Supplied records START

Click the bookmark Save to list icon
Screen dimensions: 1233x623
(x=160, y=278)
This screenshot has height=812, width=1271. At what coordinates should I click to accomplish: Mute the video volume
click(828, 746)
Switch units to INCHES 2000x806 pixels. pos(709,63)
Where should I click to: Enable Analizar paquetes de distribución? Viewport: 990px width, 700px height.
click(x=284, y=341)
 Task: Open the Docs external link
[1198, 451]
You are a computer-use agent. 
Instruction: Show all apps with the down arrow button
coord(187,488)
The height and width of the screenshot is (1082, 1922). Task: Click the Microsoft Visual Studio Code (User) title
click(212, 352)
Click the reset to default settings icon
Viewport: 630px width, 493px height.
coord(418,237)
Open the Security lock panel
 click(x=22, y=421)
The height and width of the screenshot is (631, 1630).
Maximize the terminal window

Supplied records END

### Task details
Go to the line in the material above that contains "Task: Open the Docs external link" and copy exactly from there through the line that contains "Click the reset to default settings icon", stopping after it.

### Output of the task
 Task: Open the Docs external link
[1198, 451]
You are a computer-use agent. 
Instruction: Show all apps with the down arrow button
coord(187,488)
The height and width of the screenshot is (1082, 1922). Task: Click the Microsoft Visual Studio Code (User) title
click(212, 352)
Click the reset to default settings icon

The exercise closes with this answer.